What lines in the entries hold the string "Genijalac"? List them.

=======

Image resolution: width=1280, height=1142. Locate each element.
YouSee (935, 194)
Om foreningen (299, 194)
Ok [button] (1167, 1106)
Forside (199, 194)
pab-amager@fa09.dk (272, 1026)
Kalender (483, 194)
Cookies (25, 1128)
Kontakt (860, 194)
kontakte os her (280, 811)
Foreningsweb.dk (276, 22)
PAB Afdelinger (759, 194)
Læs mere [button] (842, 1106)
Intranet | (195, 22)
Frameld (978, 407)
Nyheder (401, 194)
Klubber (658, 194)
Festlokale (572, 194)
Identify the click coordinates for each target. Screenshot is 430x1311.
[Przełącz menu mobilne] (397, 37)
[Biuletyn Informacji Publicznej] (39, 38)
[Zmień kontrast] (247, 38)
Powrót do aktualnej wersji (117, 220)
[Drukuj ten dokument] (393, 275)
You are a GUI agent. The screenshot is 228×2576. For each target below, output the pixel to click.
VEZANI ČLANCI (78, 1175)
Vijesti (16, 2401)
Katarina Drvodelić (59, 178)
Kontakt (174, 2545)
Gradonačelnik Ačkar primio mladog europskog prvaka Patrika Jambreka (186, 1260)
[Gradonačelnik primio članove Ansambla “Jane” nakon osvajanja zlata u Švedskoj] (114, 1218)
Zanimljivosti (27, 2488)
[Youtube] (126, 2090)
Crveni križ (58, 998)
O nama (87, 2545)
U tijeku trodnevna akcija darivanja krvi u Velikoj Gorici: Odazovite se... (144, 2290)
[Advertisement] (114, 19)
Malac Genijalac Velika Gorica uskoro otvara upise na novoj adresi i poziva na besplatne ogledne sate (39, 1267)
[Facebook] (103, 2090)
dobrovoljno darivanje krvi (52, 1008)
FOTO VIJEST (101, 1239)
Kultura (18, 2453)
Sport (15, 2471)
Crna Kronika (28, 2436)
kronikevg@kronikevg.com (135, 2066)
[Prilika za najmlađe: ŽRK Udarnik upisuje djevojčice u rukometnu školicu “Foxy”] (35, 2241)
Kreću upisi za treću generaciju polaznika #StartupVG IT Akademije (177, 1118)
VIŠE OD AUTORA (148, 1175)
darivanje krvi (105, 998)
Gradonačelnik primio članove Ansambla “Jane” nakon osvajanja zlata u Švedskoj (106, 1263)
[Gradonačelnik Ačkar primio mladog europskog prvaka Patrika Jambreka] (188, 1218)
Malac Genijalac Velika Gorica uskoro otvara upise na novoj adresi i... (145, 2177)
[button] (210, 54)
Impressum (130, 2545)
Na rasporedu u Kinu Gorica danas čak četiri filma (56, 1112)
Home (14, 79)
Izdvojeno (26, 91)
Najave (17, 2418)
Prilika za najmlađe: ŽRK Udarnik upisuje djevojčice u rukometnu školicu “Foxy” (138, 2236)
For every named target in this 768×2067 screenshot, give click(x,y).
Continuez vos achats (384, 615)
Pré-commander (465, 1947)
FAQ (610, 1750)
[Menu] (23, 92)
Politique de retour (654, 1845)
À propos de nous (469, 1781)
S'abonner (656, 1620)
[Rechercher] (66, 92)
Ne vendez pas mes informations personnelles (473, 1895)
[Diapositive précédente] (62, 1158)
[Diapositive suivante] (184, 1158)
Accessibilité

=======

RESPONSE TO THIS EXERCISE -
Malac Genijalac Velika Gorica uskoro otvara upise na novoj adresi i poziva na besplatne ogledne sate (39, 1267)
Malac Genijalac Velika Gorica uskoro otvara upise na novoj adresi i... (145, 2177)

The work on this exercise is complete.